• _What the exercise asks_: Lay out as a numbered list the lines of data from the one containing "Given: Open more options three-dot menu" through the end of the data, inclusive, leaving out blank lines.

——

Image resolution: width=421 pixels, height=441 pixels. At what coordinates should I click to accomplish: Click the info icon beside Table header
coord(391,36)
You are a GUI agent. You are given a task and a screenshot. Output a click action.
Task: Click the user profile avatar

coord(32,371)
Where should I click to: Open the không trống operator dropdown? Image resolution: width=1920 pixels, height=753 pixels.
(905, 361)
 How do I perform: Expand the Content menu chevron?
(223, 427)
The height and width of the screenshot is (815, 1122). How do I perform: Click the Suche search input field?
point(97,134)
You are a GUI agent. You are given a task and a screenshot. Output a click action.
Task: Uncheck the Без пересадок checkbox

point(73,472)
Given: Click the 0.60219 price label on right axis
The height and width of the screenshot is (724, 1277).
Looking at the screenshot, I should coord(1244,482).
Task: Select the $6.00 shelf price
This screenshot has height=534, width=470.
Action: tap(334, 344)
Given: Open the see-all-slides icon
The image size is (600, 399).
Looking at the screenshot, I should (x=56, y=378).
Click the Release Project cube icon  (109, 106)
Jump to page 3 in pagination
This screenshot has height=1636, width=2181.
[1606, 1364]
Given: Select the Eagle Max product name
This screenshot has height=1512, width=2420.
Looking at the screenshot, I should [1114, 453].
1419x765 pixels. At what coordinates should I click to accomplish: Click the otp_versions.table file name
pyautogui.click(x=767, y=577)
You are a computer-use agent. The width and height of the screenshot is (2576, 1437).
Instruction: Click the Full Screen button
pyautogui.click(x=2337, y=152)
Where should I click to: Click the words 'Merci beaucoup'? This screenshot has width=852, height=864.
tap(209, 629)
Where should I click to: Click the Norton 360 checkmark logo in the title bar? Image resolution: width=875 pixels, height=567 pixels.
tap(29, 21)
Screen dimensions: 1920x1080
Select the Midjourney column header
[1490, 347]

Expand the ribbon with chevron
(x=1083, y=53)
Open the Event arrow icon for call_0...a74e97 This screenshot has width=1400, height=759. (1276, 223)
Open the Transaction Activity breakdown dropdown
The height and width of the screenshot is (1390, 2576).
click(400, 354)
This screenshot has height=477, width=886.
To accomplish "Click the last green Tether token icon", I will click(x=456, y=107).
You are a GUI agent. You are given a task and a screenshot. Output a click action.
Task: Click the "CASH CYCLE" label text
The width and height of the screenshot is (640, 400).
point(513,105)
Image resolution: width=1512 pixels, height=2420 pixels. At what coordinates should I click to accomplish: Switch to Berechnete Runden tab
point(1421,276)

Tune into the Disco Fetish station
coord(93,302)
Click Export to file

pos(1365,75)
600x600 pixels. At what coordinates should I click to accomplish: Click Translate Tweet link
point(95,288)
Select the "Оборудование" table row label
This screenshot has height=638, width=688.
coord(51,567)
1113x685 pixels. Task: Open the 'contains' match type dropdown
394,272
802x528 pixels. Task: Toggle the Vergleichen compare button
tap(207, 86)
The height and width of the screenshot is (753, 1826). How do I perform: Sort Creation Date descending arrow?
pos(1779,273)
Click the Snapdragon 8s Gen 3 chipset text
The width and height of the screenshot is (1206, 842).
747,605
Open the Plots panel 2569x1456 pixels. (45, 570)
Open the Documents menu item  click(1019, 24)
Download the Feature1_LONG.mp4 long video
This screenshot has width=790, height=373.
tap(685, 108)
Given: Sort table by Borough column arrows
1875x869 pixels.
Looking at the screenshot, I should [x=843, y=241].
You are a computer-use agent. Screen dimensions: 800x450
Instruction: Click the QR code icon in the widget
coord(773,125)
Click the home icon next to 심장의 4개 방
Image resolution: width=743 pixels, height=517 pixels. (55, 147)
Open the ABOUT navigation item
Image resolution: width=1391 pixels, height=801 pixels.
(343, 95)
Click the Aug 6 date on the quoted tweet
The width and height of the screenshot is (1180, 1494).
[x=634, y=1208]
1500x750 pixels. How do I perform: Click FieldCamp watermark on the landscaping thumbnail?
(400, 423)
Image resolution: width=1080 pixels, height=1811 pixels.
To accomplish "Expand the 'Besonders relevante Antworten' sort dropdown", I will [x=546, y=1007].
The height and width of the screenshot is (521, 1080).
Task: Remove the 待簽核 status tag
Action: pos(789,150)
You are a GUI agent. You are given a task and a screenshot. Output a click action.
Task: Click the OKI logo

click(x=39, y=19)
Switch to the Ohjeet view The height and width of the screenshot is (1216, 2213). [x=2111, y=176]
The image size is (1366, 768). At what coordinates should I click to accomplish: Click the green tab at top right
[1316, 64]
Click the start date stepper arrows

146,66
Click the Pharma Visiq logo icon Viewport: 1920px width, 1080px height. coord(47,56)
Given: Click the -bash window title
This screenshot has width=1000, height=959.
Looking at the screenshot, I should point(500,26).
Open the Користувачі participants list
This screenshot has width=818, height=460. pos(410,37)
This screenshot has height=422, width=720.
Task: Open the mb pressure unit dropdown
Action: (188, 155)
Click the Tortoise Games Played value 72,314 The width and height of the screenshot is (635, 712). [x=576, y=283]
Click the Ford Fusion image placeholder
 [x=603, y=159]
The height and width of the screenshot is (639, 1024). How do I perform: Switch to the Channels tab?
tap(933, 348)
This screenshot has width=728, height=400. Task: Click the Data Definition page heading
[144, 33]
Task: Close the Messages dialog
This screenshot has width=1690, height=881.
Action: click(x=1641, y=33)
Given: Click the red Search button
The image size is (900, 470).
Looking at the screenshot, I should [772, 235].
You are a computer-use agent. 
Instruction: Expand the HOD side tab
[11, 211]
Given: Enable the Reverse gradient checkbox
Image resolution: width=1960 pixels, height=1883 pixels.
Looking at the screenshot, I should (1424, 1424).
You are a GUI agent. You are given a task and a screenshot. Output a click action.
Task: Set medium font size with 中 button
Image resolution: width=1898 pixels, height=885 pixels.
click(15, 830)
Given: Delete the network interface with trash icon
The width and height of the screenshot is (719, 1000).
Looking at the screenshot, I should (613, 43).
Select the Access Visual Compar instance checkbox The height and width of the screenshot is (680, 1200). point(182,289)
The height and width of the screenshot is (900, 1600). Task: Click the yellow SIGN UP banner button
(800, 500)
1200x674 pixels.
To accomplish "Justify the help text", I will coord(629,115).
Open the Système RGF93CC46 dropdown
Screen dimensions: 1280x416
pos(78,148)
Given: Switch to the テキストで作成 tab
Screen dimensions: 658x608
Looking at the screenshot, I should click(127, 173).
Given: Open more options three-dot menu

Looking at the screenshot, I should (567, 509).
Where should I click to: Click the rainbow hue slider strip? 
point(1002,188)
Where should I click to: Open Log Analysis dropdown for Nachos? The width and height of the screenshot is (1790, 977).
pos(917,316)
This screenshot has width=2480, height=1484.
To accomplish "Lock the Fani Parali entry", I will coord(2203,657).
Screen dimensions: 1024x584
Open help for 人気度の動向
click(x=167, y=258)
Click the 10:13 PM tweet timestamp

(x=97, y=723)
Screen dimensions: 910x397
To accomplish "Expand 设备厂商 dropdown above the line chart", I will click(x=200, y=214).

——

• _Result of this exercise_:
1. Given: Open more options three-dot menu
2. Looking at the screenshot, I should (567, 509).
3. Where should I click to: Click the rainbow hue slider strip? 
4. point(1002,188)
5. Where should I click to: Open Log Analysis dropdown for Nachos? The width and height of the screenshot is (1790, 977).
6. pos(917,316)
7. This screenshot has width=2480, height=1484.
8. To accomplish "Lock the Fani Parali entry", I will coord(2203,657).
9. Screen dimensions: 1024x584
10. Open help for 人気度の動向
11. click(x=167, y=258)
12. Click the 10:13 PM tweet timestamp
13. (x=97, y=723)
14. Screen dimensions: 910x397
15. To accomplish "Expand 设备厂商 dropdown above the line chart", I will click(x=200, y=214).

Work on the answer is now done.